Osera-t-on prétendre que surgir de la planète en ses enchaînements d’animations universelles soit une déchéance ? Déchéance de quoi ? De quelles hauteurs tomber quand on ne trouve en soi que tourments d’ascensions sans fin ? Parce qu’ils sont d’humanité, nos élans de grandeurs ne sauraient déborder le cadre de l’univers ? D’où serions-nous venus ? Du ciel ? On l’installait, jadis, commodément au delà des nuages. Mais la géographie de notre voûte bleue a bien changé depuis ces jours. Dans quelle nébuleuse, dans quelle voie lactée, loger le Paradis lointain ? J’ai bien peur que tous les départements de l’espace ne soient désormais occupés. En revanche, les évolutions de la vie nous ouvrent des portiques d’universels devenirs, avec des perspectives d’infini.
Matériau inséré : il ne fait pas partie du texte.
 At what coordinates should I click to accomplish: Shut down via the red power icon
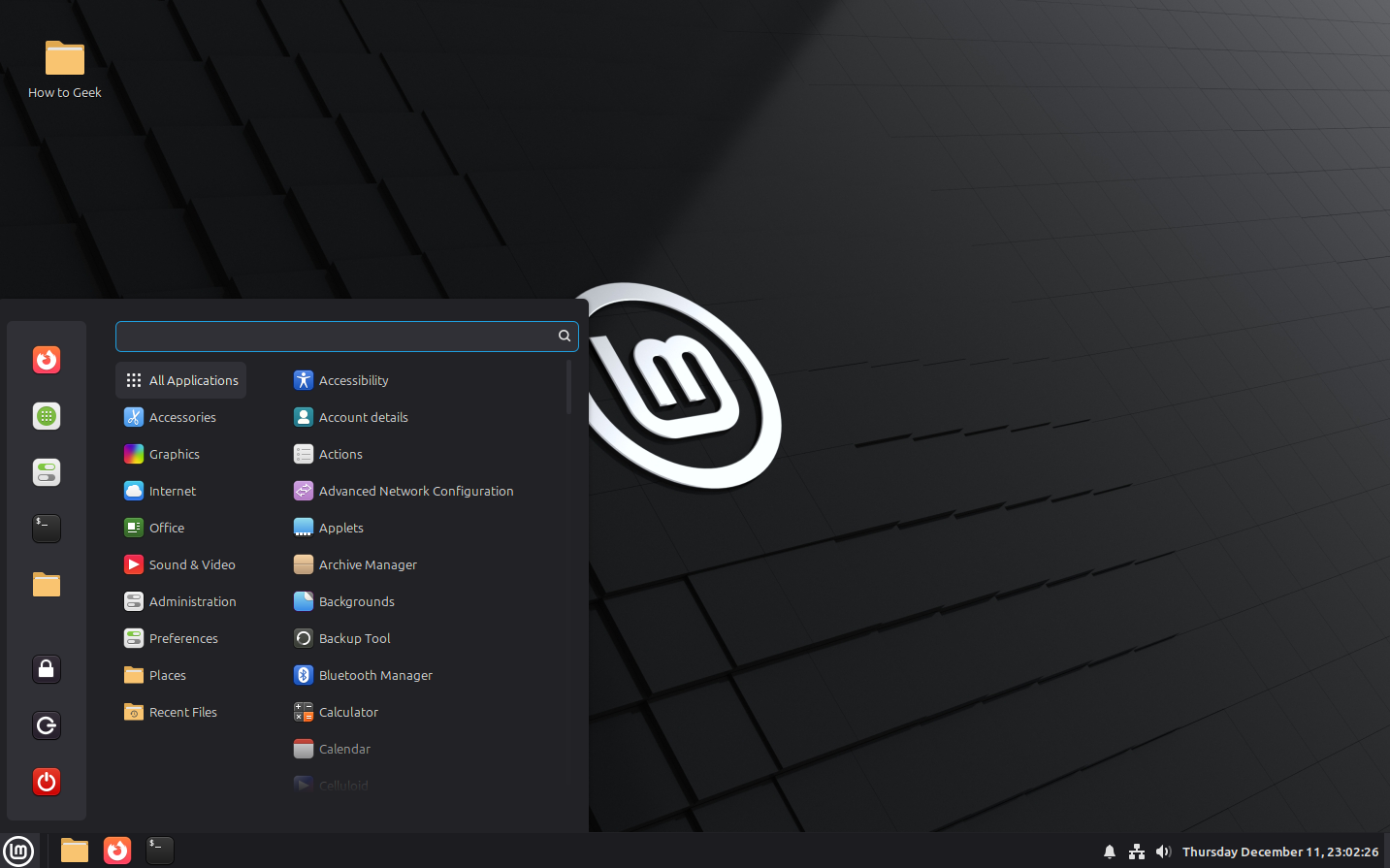[x=46, y=782]
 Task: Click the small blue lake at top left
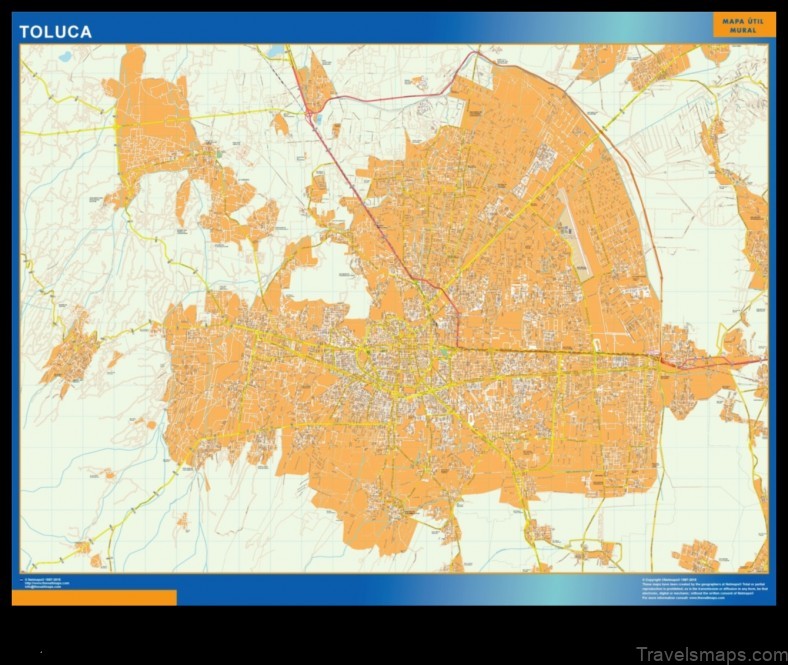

Acceptons nos tristesses pour mériter nos joies, et que le chœur immense des enthousiasmes de sentir, de connaître et de vivre des instants au-dessus de nous-mêmes annonce les émotivités du comprendre à l’antre obscur des consciences insuffisamment éveillées.

Il est vrai, la vie est un champ de bataille où d’effroyables coups se portent dans la nuit. Quel droit d’en gémir, quand, depuis son apparition sur la terre, l’homme a mis sa fierté dans tous les développements, dans toutes les aggravations de ses combats ! Il clame la paix, et se persuade même de la vouloir vivre, mais ne la veut jamais assez fortement pour la maintenir. À quoi bon se plaindre que l’universelle compétition des existences lui impose, même s’il en adoucit quelques formes, l’opposition sans frein des énergies ? Les trop faciles rêves d’idéalisme parlé s’inscrivent aux murailles, où l’indifférence publique n’en a cure. Et pourtant, dans la vanité des puissances, dans la stérilité des regrets, la vie pensante triomphe encore, en ses évolutions supérieures, de toutes les défaillances des caractères.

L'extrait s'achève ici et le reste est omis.